L2 – How Bacterial Toxins Contribute to Disease and Dissemination Flashcards
What are bacterial toxins and why are they important in disease progression?
Bacterial toxins are secreted substances that damage the host; they aid in nutrient acquisition, immune evasion, transmission, and competition.
What are the two broad classifications of bacterial toxins?
Endotoxins and exotoxins.
How does an endotoxin differ from an exotoxin?
Endotoxins are components of the Gram-negative cell wall (e.g. LPS) and typically cause non-specific inflammatory responses, whereas exotoxins are actively secreted proteins with specific targets.
What structural components make up lipopolysaccharide (LPS) in endotoxins?
LPS consists of an O-antigen, core polysaccharide, and lipid A.
What is the primary determinant of endotoxicity in LPS?
The acyl chain length and substitution pattern of the lipid A component.

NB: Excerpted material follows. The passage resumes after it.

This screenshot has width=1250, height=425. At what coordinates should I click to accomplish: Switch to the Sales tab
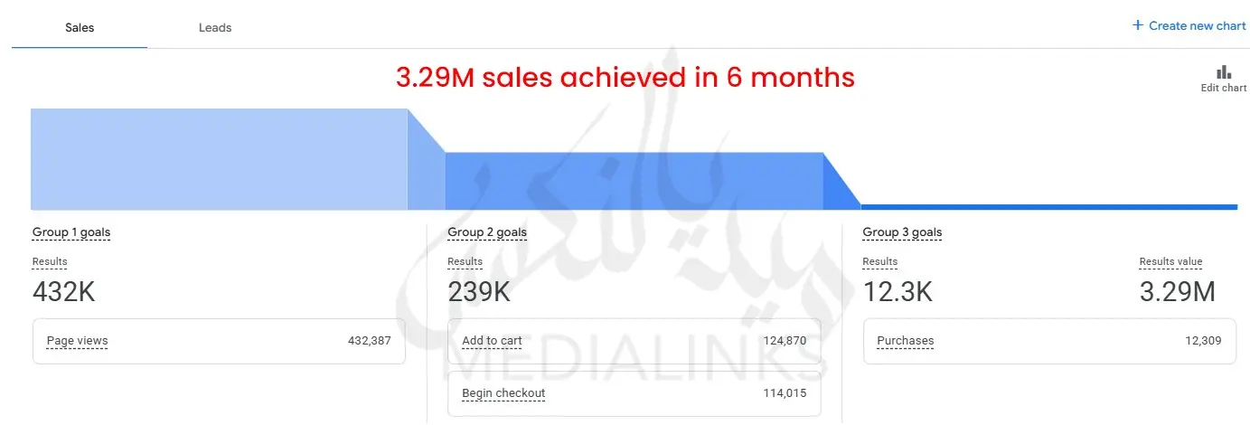[80, 28]
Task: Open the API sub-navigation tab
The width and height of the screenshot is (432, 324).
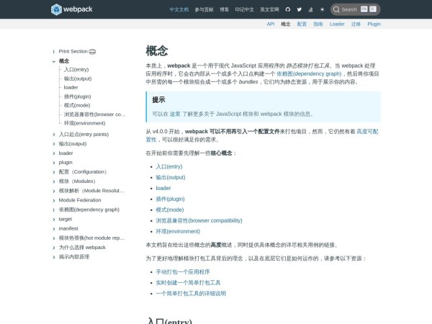Action: click(271, 24)
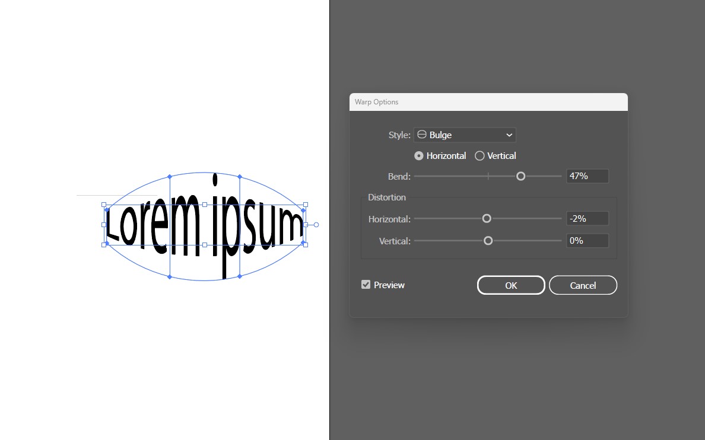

How are endotoxins released from bacteria?
They are released during cell division, bacterial death (often antibiotic-induced), or via immune-mediated lysis.
What host responses are triggered by endotoxins?
Endotoxins activate toll-like receptors, inflammasomes, and complement systems, often leading to fever, septic shock, and organ failure.
Why might endotoxin release be considered a double-edged sword for bacteria?
Although endotoxins trigger severe inflammatory responses, they can also assist in evading host defences and promoting transmission before host death.
What is the structural organisation of cholera toxin?
It has a classical AB5 structure, with one active A subunit and a pentameric B subunit that binds to host cell receptors.
Which receptors does cholera toxin target on host cells?
The primary receptors are GM1 gangliosides, with possible interaction with histo-blood group antigens.
Describe the intracellular pathway of cholera toxin after internalisation.
It is trafficked from the endosome to the Golgi and then to the ER, where the A1 subunit is activated to ADP-ribosylate a G protein, ultimately increasing cAMP levels.
How does the increase in cAMP caused by cholera toxin contribute to disease?
Elevated cAMP activates protein kinase A, which opens chloride channels (e.g. CFTR), leading to electrolyte and water efflux and the severe diarrhoea of cholera.
What is the general structure of botulinum neurotoxin?
It is a binary AB toxin with a zinc-dependent metalloprotease domain (A) linked to a binding/translocation domain (B).
How does botulinum toxin affect neuronal function?
It is internalised into neurons where the light chain cleaves SNARE proteins, preventing the release of acetylcholine at neuromuscular junctions leading to paralysis.
What clinical effect does botulinum toxin have due to its mechanism?
It causes flaccid paralysis, which can lead to life-threatening respiratory failure.
What is the role of leukotoxins, such as those from Staphylococcus aureus?
They target and kill immune cells, release nutrients from host tissues, and contribute to pus formation for transmission.
What is a key structural feature of Shiga toxin?
It is an AB5 toxin with an enzymatically active A subunit and a pentamer of B subunits that bind to the glycolipid Gb3 on host cells.
How does Shiga toxin disrupt host cell function?
It inactivates ribosomes by removing a specific adenine from 28S rRNA (component - large ribosomal subunit of eukaryoutic ribosome), thereby inhibiting protein synthesis and leading to cell death.
What additional ecological role might Shiga toxin have aside from causing human disease?
It may play a role in intestinal colonisation and provide protection against protozoan predation in the natural environment.
How do toxins contribute to the long-term survival of bacteria?
Toxins aid in immune evasion and facilitate transmission to new hosts by causing symptoms that promote spread (e.g. diarrhoea, pus formation).
Why might some toxins have alternative roles beyond causing host damage?
They can also be involved in niche competition, colonisation, or even in microbial interactions outside the human host.
What is the evolutionary dilemma associated with toxin-induced host death?
Killing the host can be an evolutionary dead-end, so toxins may also function to modulate the immune response rather than solely cause damage.
How does understanding toxin structure assist in designing therapeutic interventions?
Detailed structural knowledge enables the rational design of inhibitors and vaccines that can block toxin activity.
What are the different functions bacterial toxins can perform beyond host damage?
Bacterial toxins can aid in niche competition, facilitate colonisation, and act as signalling molecules in microbial communities.